# Towing A 21rs With A Jeep



## azx33 (Aug 13, 2005)

I towed my 21RS from Pheonix Az to Durango CO. Most of this was mountainous driving with high elevations in some areas (10,000 +ft according to my GPS).

My tow vehicle is a 2K Jeep Grand Cherokee with a rated tow capacity of 6750 with the 4.7L V8. The Jeep has tow package and 3.73 gears I figure my trailer loaded weighs around 4600 lbs, give or take. Dry weight is around 3800.

I have a equalizer WD/anti-sway hitch setup, prodigy controller, and have added a external tranny cooler. This was my first trip towing the 21RS, so I was initially a little nervous.

In general, I felt the Jeep did pretty good and handled fine with no sway problems, braking on some of the steeper grades could have been better.

On a couple of the long grades, especially at the higher elevations, the jeep was pulled down to 40-45 mph and on all big hills I was in 2nd at around 4000-4500 rpms. Gas milage was bad as well in the mountains around 8 mpg, 11-12 otherwise.

I am wondering that given the terrain, if this normal towing experience or if my Jeep is not up to the task. I talked to my neighbor who pulls a 26' Prowler with a 2500 Suburban with the 454 motor and he reports similar experiences.

I plan at some point replacing my TV, but for now I would like to keep it as the jeep is my DD and it gets 17-18 mpg around town. There are performance mods available for the WJ like cold air intake, high flow exhaust and KRC performance CAMs. All this from what I read claims about an extra 40-50 hp and 60-70 ft-lbs torque peak in the mid to high power range. Hopefully, these mods should allow the Jeep to pull the long grades better.

** WORK TO COMPLETE **
A - Render this sentence from the Jeep towing thread into Spanish: "My tow vehicle is a 2K Jeep Grand Cherokee with a rated tow capacity of 6750 with the 4.7L V8."
B - According to the Jeep towing thread, what gas mileage did the Jeep get in the mountains?
C - Carry the forum thread about towing a 21RS with a Jeep forward from where it stops.

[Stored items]

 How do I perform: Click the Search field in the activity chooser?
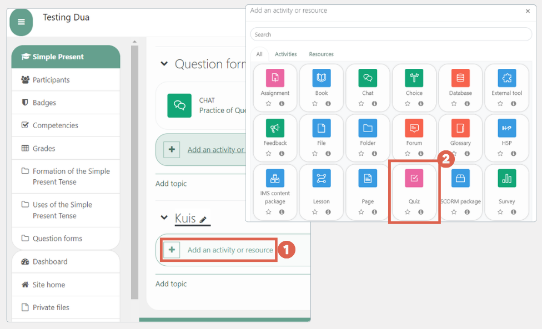[x=390, y=34]
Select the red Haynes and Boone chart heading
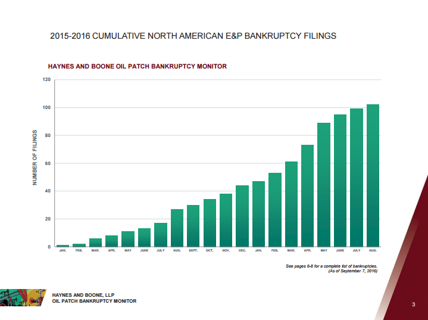 137,66
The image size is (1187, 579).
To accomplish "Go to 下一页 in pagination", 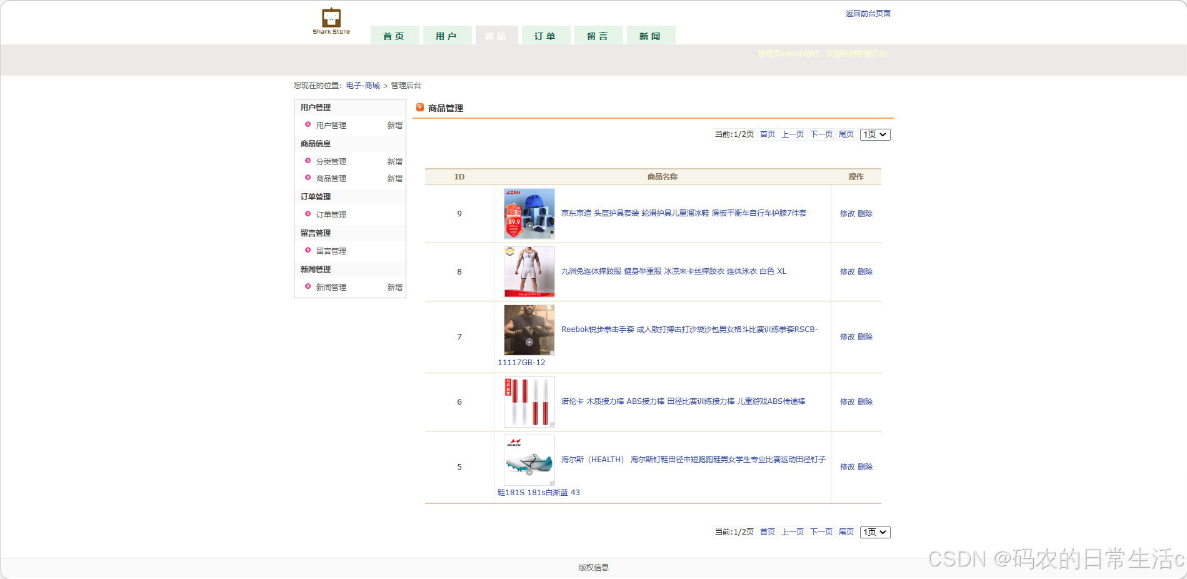I will pos(821,134).
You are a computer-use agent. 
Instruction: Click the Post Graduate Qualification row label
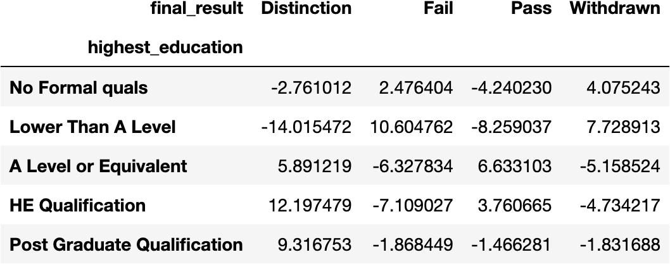126,244
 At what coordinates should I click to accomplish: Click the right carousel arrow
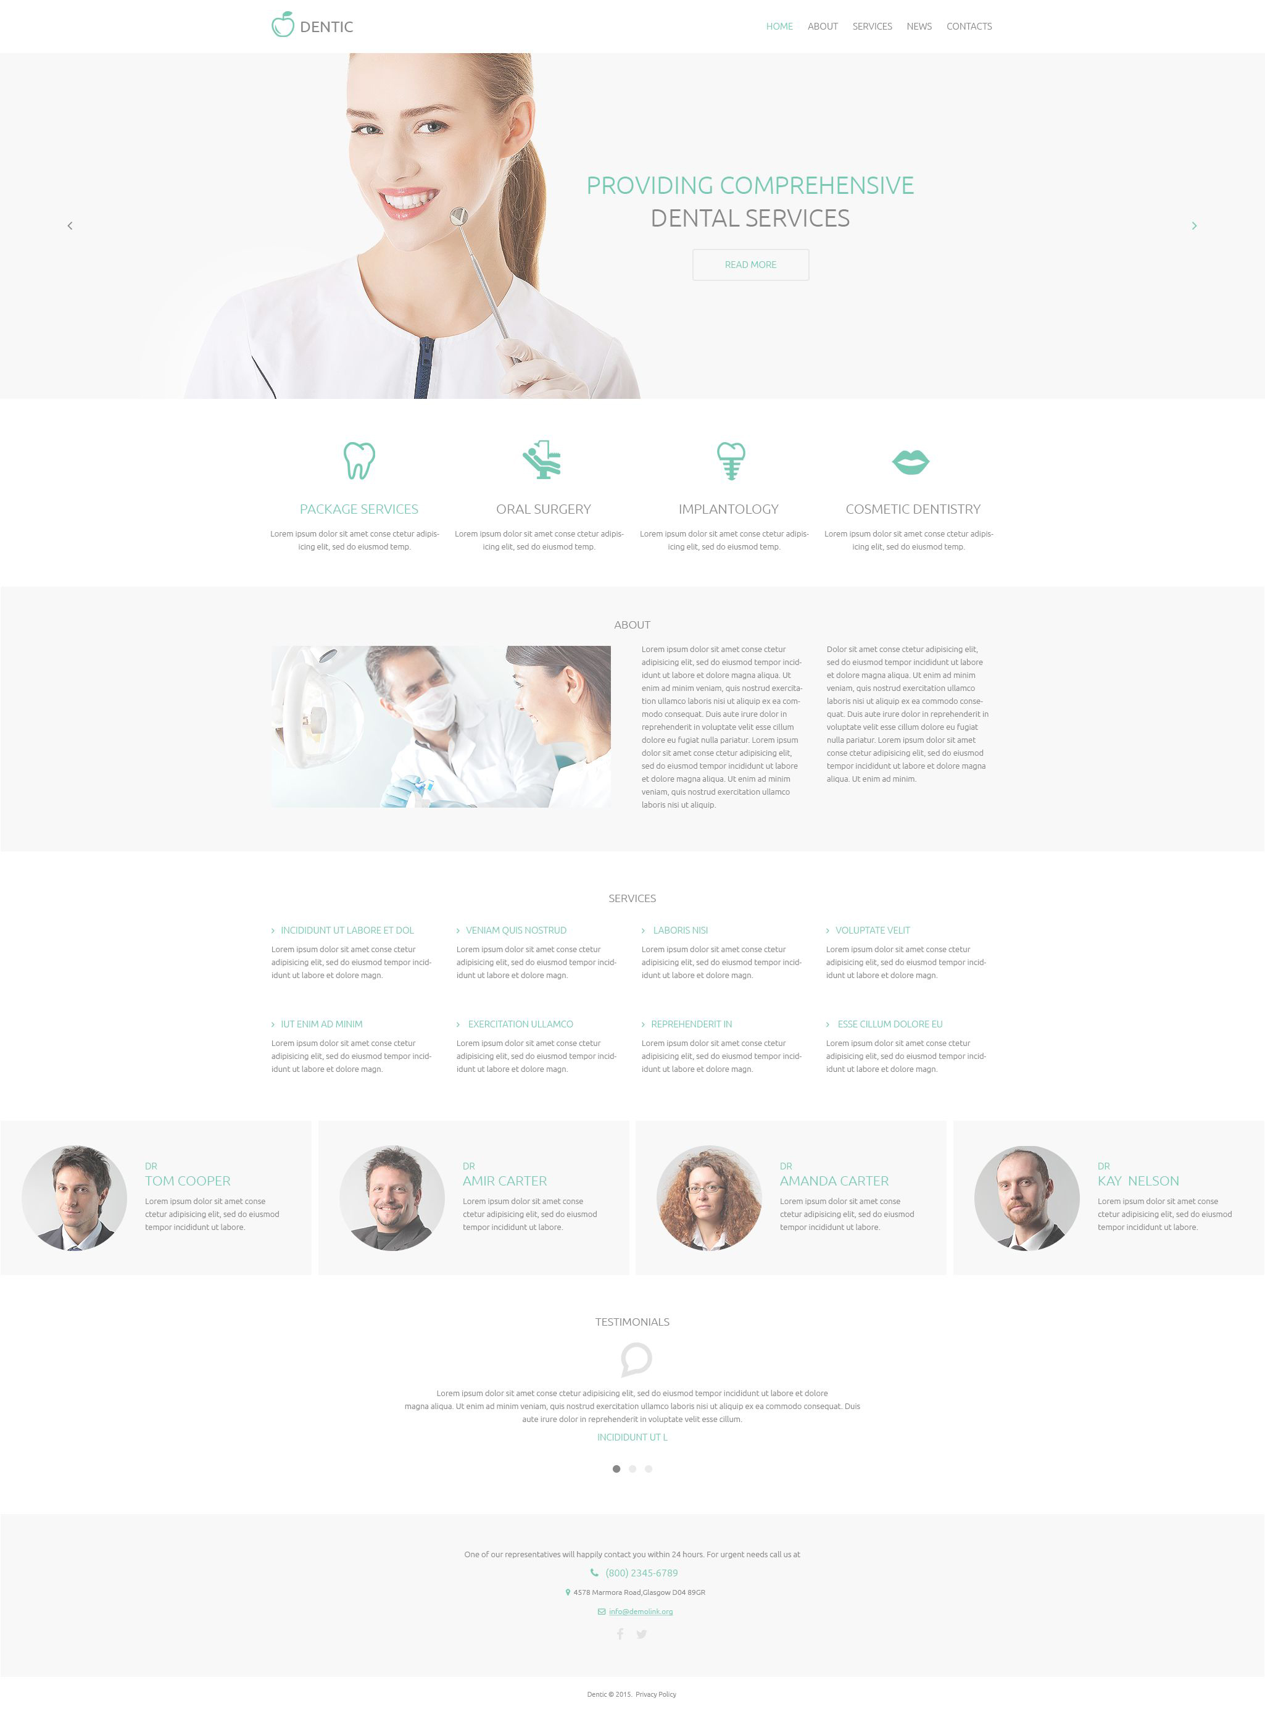tap(1194, 224)
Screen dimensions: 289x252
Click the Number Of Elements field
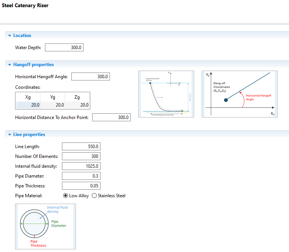coord(81,156)
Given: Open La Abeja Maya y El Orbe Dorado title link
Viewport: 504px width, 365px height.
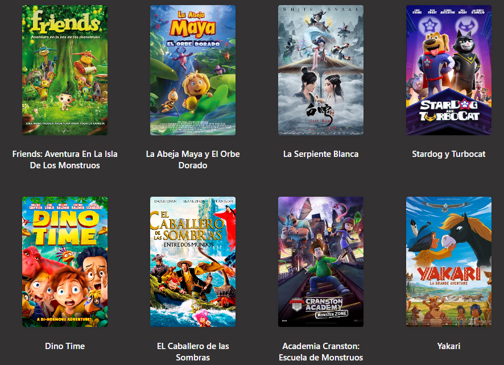Looking at the screenshot, I should pos(192,159).
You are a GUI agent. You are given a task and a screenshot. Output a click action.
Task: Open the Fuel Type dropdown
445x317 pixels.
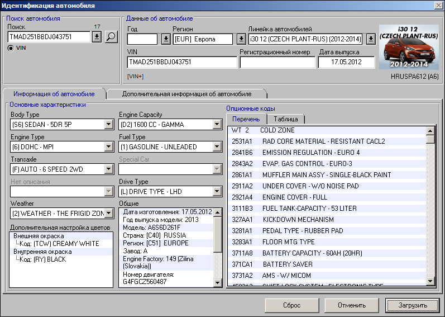217,147
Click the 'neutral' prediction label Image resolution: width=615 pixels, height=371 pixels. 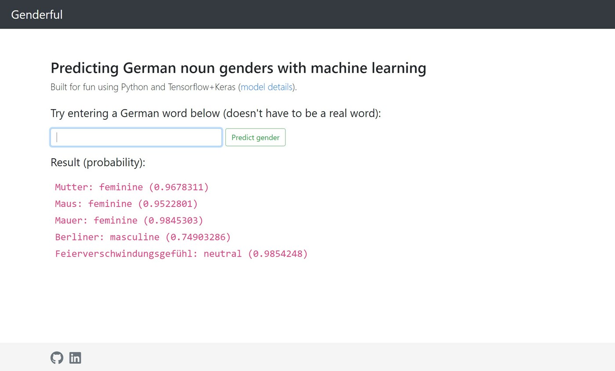coord(222,254)
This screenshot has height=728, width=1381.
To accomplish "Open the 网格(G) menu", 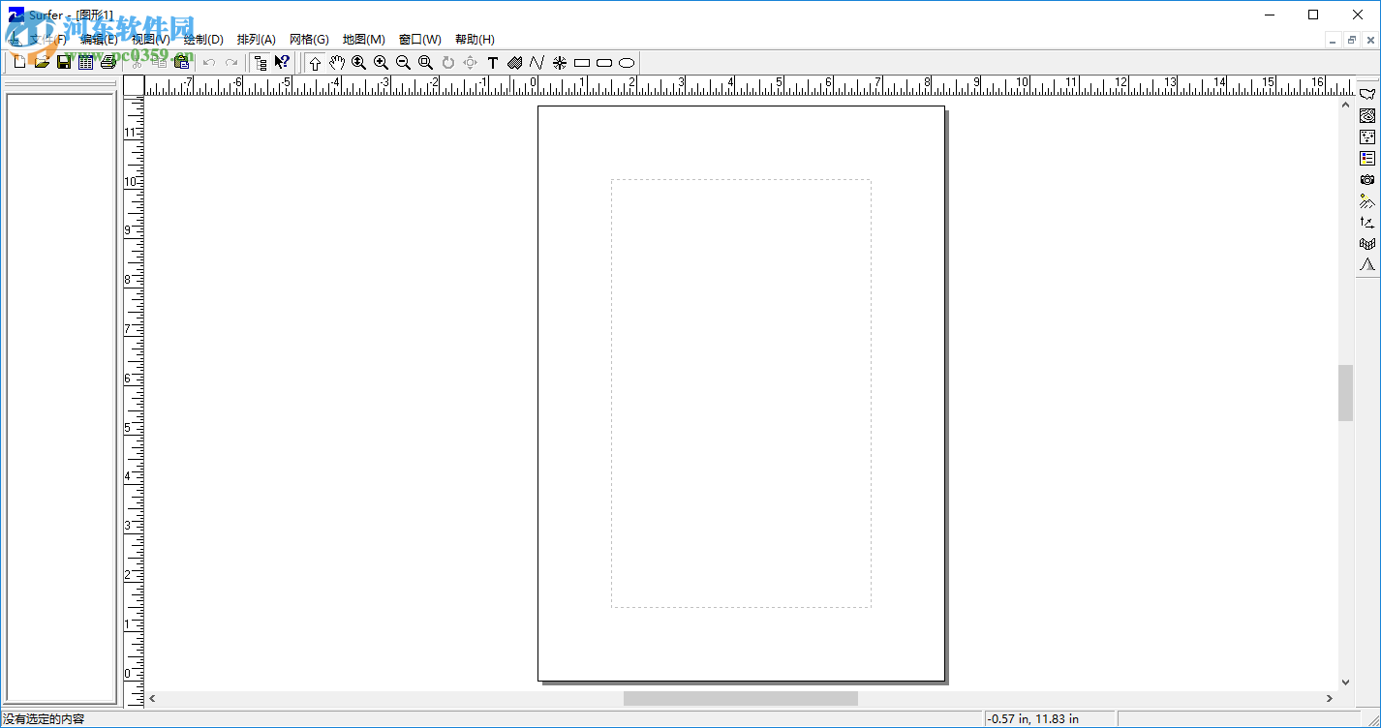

** ANSWERS TO EACH TASK **
A - Mi vehículo de remolque es un Jeep Grand Cherokee 2K con una capacidad de remolque nominal de 6750 con el V8 de 4.7L.

B - Around 8 mpg.

C -
Looking for opinions on whether I should add the performance modifications or leave as is until I get a new TV in a year or two. Also, interested in what other are experiencing when towing in the rocky mountains.


----------



## Scooter (May 9, 2005)

Hi Azx33
What year is your Outback?
Have you ever had it over the scales?

Keystone quotes Gross Dry Weight (UVW): as 3990 without options for 2003-2006 models. yet the actual true weight is approx 4130 with all options
Add additional 60lbs for LP 
weight of your battery(ies)
Then additional supplies 
you may be surprised to find your towing a much heavier TT then you think.

Regards,
Dave


----------



## HootBob (Apr 26, 2004)

azx33
One thing to remember is you're not running a race.
Big hills are always tougher try adding alittle more braking to the trailer.

Don


----------



## camping479 (Aug 27, 2003)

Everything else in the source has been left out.